Chaque cerveau humain, possède 80 à 100 milliards de neurones. Chaque neurone est connecté en moyenne avec 10 000 autres neurones par l’intermédiaire de synapses. La liaison entre neurones amont et neurone aval est hautement non linéaire : ce dernier effectue une sommation des signaux d’entrée, jusque 10 000, et si la valeur trouvée excède un seuil un potentiel d’action est émis : le neurone « conduit ». Le traitement de l’information par un réseau de neurones dépend, en plus du nombre de neurones et de la connectique, de la qualité du traitement des signaux au niveau du synapse.
Qu’en est-il d’une population humaine dont les individus interagissent les uns avec les autres par la discussion, l’échange de données, l’union des forces ou la rivalité ?

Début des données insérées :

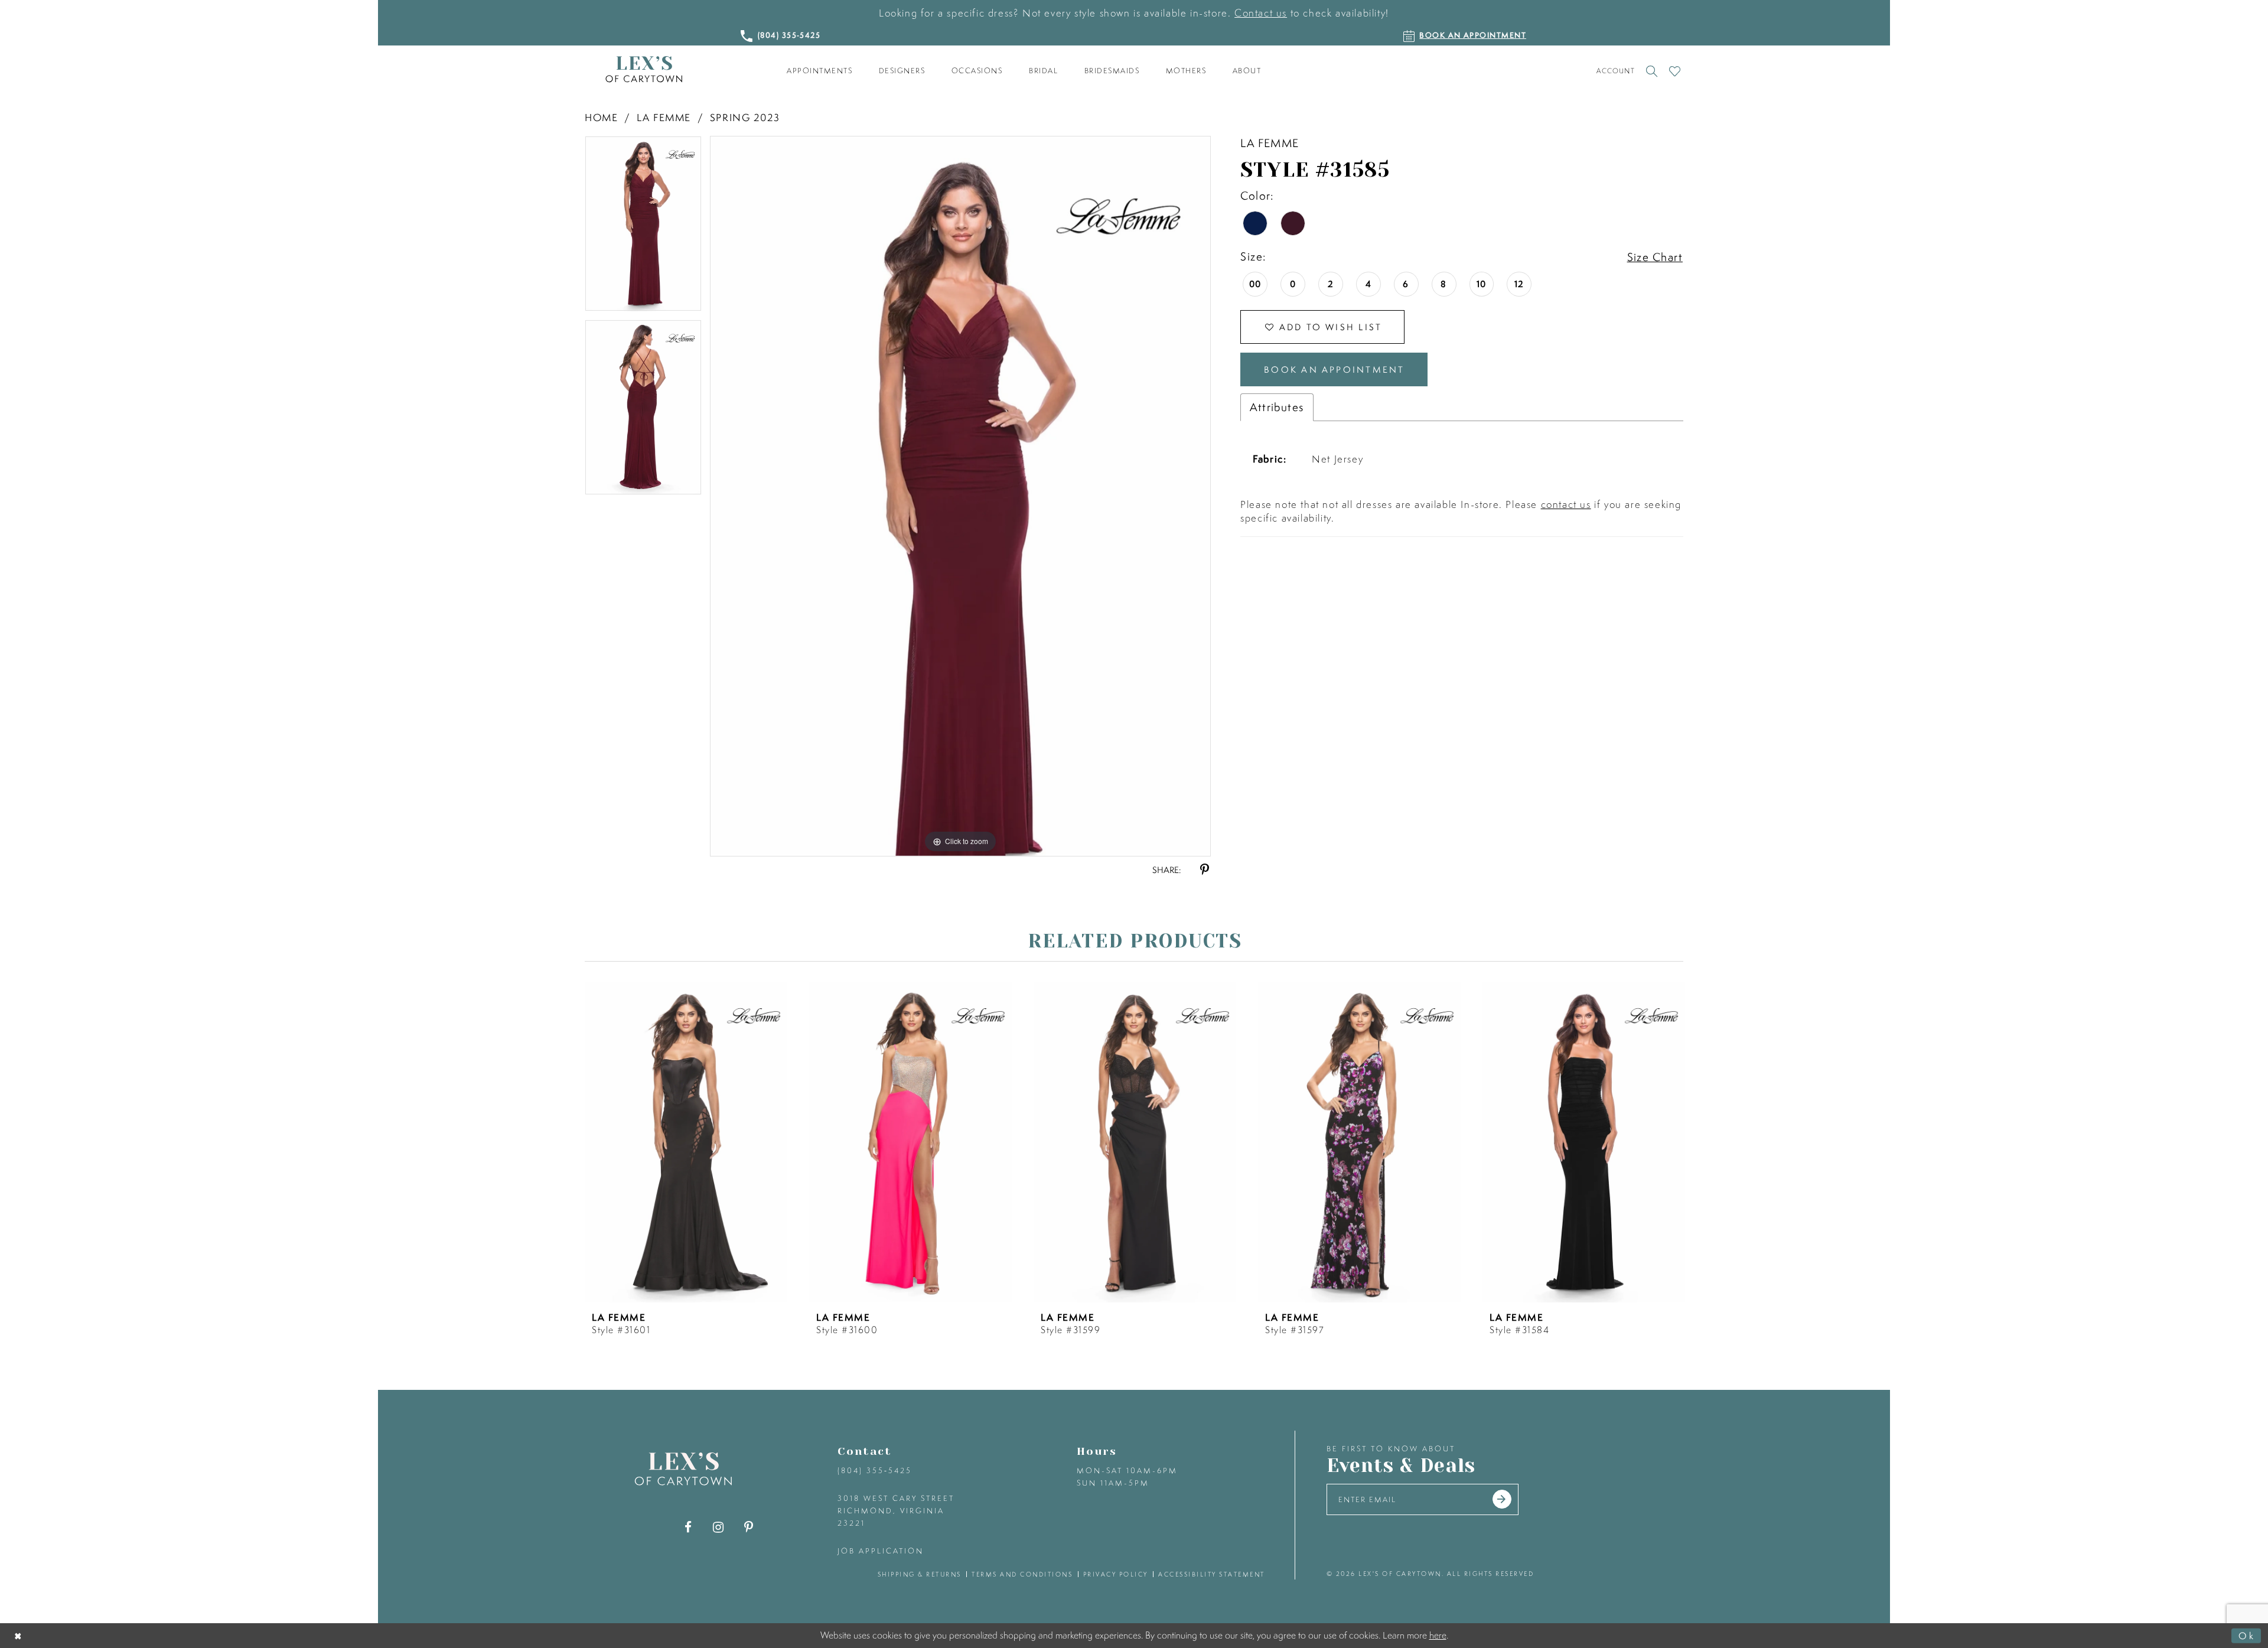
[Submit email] (1502, 1499)
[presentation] (686, 1142)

Il y a 7,1 milliards d’habitants sur la planète. Lorsque les communications devaient se faire par une marche à pieds ou une course à cheval, la distance correspondante était de quelques dizaines de kilomètres pour un individu donné. Cette phase était rapide et l’information peu déformée. Cette information pouvait alors diffuser lentement lors du déplacement aléatoire d’individus ou de groupes d’individus et l’information pouvait s’en trouver altérée. La connectique est bien différente de nos jours, les populations étant immergées dans un bain télévisuel fait d’émissions politiques, de films dits populaires et de séquences publicitaires qui formatent, ou tentent de le faire, l’inconscient des téléspectateurs à l’échelle mondiale. Les réseaux sociaux peuvent fournir une connectique plus ciblée et moins incohérente. Des chercheurs italiens (Bruno Gonçalves et al.) ont suivi pendant quatre ans les conversations sur Twitter de 3 millions d'utilisateurs. Ils se sont aperçus qu’au delà de 100 à 200 « followers », les utilisateurs recentrent leurs conversations autour d'un nombre limité de contacts. Une connectique opérationnelle lointainement associable à un potentiel d’action (du moins qui peut engendrer une action commune) ne peut donc mettre en jeu que 150 contacts environ. Indice supplémentaire, sur le site Facebook, le nombre moyen d’amis est de 177 (en France pour 2015). Ce nombre recoupe des observations antérieures faites par Robin Dunbar qui a analysé la taille du néocortex de différents primates et l’a comparé au nombre d'individus de leurs groupes respectifs. Le nombre théorique maximum d'amis avec lesquels une personne peut entretenir simultanément une relation stable est ainsi déterminée comme étant environ 150. Au-dessus de ce nombre, la confiance mutuelle ne suffit plus à assurer le fonctionnement du groupe et un système hiérarchique se met en place. Les réseaux sociaux ne semblent pas bouleverser la formation des consciences. En conséquence, un groupe doit être limité s’il veut être efficace pour imposer un point de vue.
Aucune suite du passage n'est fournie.